● **Your objective**: Print out each entry without alteration, and keep the pictures out.

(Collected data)
'''
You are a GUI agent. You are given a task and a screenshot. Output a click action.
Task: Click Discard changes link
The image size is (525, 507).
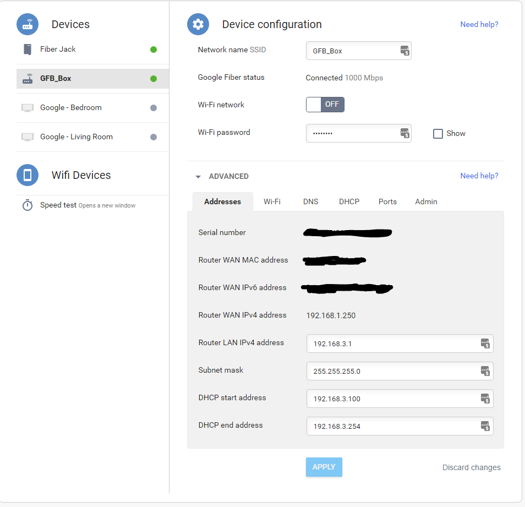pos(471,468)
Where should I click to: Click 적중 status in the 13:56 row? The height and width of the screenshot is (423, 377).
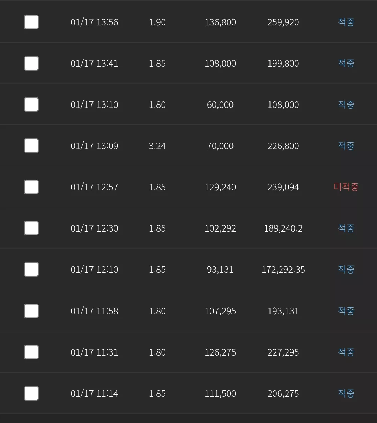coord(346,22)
'''
● **Written solution**:
You are a GUI agent. You are given a task and a screenshot. Output a click action.
Task: Click Discard changes link
The image size is (525, 507).
pos(471,468)
Where should I click to: Click 적중 status in the 13:56 row? The height and width of the screenshot is (423, 377).
coord(346,22)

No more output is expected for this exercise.